Eyewitnesses reported another Ukrainian strike near the southern city of Kherson on Friday. Kyiv has repeatedly used U.S.-supplied Himars missile systems to hit military bases, bridges and ammunition depots in Russian-occupied parts of Kherson in recent weeks.
Russian and Ukrainian forces continued clashes all along the front line, with Russia again shelling the cities of Mykolaiv in the south and Kharkiv, and storming Ukrainian positions in the eastern Donetsk region. Mykolaiv was hit three times in the early morning with long-range artillery and rockets, destroying a house and causing a fire, according to the municipality. In Kharkiv, Russian rocket strikes hit several housing blocks, a market and a shopping mall, with three people severely injured, according to the regional administration.
In the Donetsk region, Russian forces continued to attack the city of Avdiivka on the outskirts of Donetsk city, the Russian-controlled regional capital, and the city of Bakhmut, the Ukrainian military said. Russian forces in the area have made some advances through heavily fortified Ukrainian positions in recent days, with heavy casualties on both sides. Russia also launched a missile strike on an infrastructure site in the town of Mykolaivka near Odessa, according to the Ukrainian military.
In the Russian-controlled southern region of Kherson, which Ukraine wants to retake in a counteroffensive, the head of the Moscow-appointed regional administration and one of the most prominent collaborators with occupation authorities said he has stepped down because of “health reasons.”

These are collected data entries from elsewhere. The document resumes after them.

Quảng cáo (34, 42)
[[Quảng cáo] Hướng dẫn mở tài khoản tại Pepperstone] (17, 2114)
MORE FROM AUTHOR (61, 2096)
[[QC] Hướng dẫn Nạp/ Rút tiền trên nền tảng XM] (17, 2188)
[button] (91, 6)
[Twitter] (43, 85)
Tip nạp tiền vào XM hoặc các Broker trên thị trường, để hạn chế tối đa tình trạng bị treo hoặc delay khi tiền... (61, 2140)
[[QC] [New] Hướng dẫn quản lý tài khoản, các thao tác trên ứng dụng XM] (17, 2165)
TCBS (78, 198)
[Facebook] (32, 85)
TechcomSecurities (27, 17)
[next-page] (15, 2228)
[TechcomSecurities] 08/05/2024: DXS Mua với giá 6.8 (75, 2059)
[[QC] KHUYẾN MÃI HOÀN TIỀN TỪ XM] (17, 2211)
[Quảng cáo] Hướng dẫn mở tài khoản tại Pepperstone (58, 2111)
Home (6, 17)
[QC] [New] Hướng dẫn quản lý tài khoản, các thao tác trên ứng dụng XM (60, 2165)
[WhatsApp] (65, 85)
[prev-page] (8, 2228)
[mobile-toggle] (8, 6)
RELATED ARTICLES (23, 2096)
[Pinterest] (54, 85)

Vladimir Saldo, who served as mayor of Kherson between 2002 and 2012, said his duties will be taken over by Sergey Eliseyev, a recently dispatched Russian functionary who served as the deputy head of administration of Russia’s Kaliningrad region. Ukraine considers public figures like Mr. Saldo who work with the Russians to be traitors and several of them have been assassinated in occupied territories in recent months. Russia is making plans to hold a referendum next month on annexing Kherson to Russia and has already started distributed Russian passports to the region’s residents.
Officials from the U.N., Turkey, Ukraine, and Russia signed the grain agreement in Istanbul following months of negotiations. The warring parties agreed not to attack ships transiting the Black Sea corridor. Ukrainian pilots will guide their ships through a safe channel and their cargo will then be inspected off Istanbul.

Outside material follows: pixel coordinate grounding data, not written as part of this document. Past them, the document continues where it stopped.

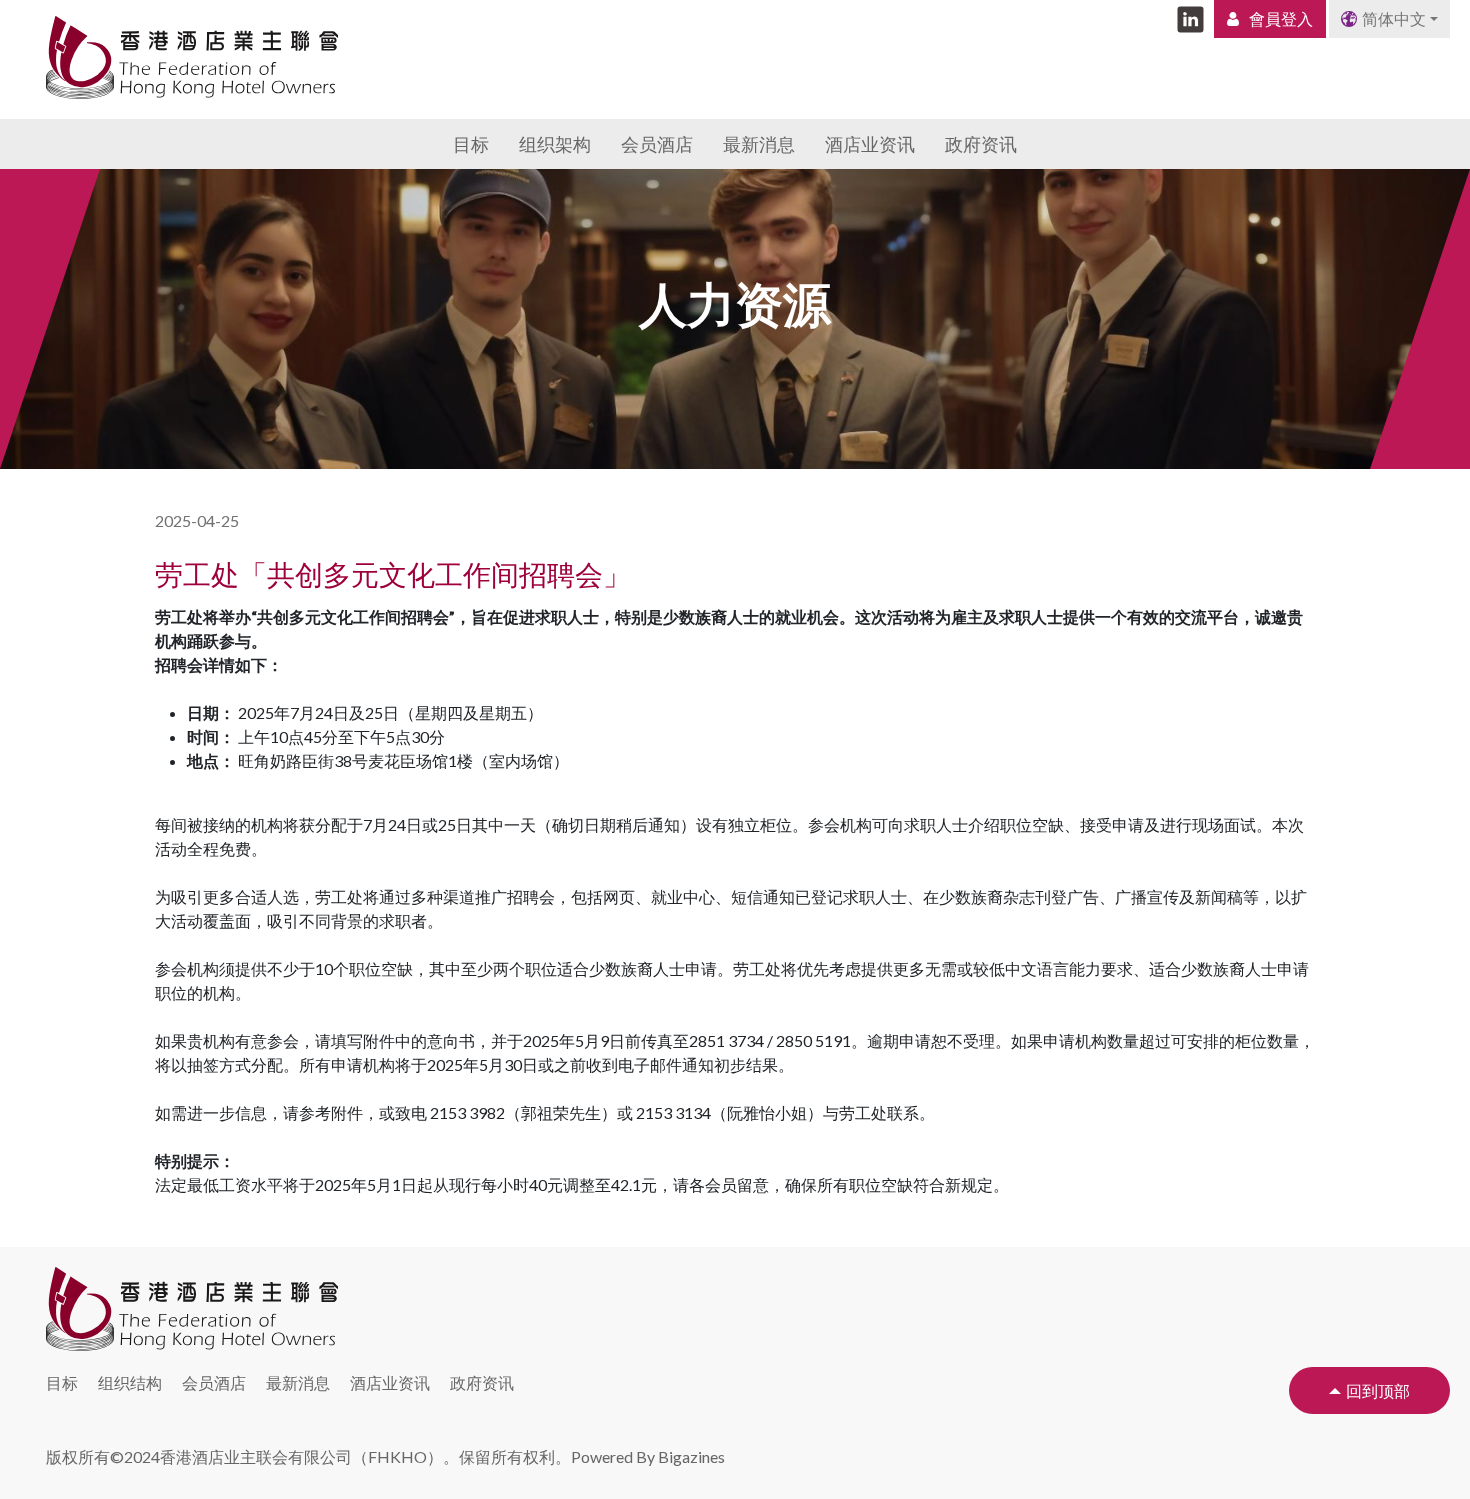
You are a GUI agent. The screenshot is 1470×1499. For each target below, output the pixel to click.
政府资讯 (981, 144)
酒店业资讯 (870, 144)
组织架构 (555, 144)
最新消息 (759, 144)
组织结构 (130, 1382)
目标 (471, 144)
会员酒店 (657, 144)
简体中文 (1394, 18)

The U.N. said Friday the sailing was “a second ‘proof of concept’, testing multi-ship operations in the corridor including an inbound ship.” The sailing marked the resumption of operations in Odessa’s Chornomorsk port, with the cargo headed to Turkey, the U.K. and Ireland, according to Mr. Kubrakov.
The meeting between Mr. Putin and Mr. Erdogan is their second in less than three weeks. The two leaders had previously met after a three-way summit with Iran that focused on Syria.
Turkey has sought to straddle the divide between the West and Russia. It has sold armed drones to Ukraine while choosing not to impose sanctions on Moscow, at the same time as attempting to broker a peace deal between the countries.
Mr. Erdogan is one of the few world leaders who speaks regularly with Mr. Putin, and the Turkish president is likely to use the meeting to advance Turkey’s own interests, particularly in Syria. Mr. Erdogan will likely reiterate a demand to launch a new military operation against Kurdish militants, according to Turkey’s state-run news agency. Russian officials have said they oppose the plan for a new Turkish incursion in Syria.